Yeah… so… I said to MM that I was going to write a blog. So here I am, a blank Word page in front of me. What to write? This day kinda sucked. My bike got stolen, which feels like I am in some sort of prison, dependant of the bus :( . Last week my laptop broke down, well the screen gives white stripes and I can hardly read what’s on the screen. So now, my sweet Mr. M. brought me his mini laptop!! Now I am online, alive and kicking :D

I blog so seldom that I don’t know where to start now. There are too many things going on. My mind is spinning, my life feels like a big mess. I can’t concentrate on writing. It’s the same as work, I can’t concentrate on anything there either. There is no focus, I just stare at my screen and don’t know where to start. The pile of work seems impossibly big and it only grows and grows. The same is going on in my private life. The problems just pile up one after another.

Pffff I can’t write. I’m too… mixed up. Unfocussed.

Aaaaaah sunshine!! I’m loving the weather, even though I’m spending the whole weekend inside. It’s great to wake up with the sun peeking under the door, and looking out the window to see a great blue sky :D yeah, there are some clouds, but that’s ok.

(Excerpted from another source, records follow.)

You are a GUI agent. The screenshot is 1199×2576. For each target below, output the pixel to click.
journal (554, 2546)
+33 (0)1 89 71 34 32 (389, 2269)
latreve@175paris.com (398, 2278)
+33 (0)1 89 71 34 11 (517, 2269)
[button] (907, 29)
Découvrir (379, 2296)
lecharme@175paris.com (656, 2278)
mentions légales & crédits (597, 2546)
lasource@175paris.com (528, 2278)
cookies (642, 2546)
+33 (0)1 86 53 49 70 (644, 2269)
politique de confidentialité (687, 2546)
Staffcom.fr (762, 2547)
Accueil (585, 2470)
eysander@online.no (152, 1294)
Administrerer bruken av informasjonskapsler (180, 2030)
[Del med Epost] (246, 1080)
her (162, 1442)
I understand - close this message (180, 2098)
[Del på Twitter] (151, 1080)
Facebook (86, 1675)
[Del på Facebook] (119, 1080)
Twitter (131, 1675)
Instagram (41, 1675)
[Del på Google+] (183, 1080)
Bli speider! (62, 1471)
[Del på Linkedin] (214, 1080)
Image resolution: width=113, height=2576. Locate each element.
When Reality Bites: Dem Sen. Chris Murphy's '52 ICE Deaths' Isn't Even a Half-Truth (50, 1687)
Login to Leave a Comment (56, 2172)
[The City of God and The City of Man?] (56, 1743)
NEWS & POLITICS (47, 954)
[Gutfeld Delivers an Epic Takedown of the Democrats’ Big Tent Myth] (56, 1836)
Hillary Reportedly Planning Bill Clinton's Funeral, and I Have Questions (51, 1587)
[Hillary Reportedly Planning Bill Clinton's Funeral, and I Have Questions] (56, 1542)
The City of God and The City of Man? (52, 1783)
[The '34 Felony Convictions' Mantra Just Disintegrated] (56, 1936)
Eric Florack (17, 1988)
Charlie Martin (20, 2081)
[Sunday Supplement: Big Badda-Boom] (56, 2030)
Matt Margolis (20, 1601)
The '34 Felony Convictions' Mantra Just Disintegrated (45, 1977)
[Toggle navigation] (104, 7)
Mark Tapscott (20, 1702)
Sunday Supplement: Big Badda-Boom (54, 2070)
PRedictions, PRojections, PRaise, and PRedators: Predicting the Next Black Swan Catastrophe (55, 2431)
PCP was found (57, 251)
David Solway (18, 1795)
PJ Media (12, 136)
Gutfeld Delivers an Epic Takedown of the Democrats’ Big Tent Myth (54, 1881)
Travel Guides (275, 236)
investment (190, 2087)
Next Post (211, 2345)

So, what’s up… Apart from my internet, now my laptop isn’t working either. The internet provider sent me a new modem via mail but it wasn’t working. Not sure what the problem is, because my laptop is acting weird too :( It keeps showing a blue screen, then restarts. And it keeps doing that, everytime it has been started for a few seconds, it’s off again. Highly annoying. I don’t know what to do with it. Should I get it fixed? If so, who, what, where? I can ask my stepdad, he has this shop where he goes with his computer when something’s wrong. Blah :(

Other than that, I’ve just tidied up the house. It’s still fun to vacuum the whole place in half of the time it used to take me in the other house. It wasn’t fun to clean up the cat-pee. They annoy the hell out of me!! They’re asking for my attention every second of the day I’m home. One or the other will jump on my lap soon as I sit down. Everything is covered in hairs. They want outside, I open the window, they keep chasing me around the house. They are not using the open window and I’m getting cold. Aaaargh!! Anyone wants two cats? For free?

I’m already fed up with typing on this tiny screen, lol? So I’m gonna leave it at this.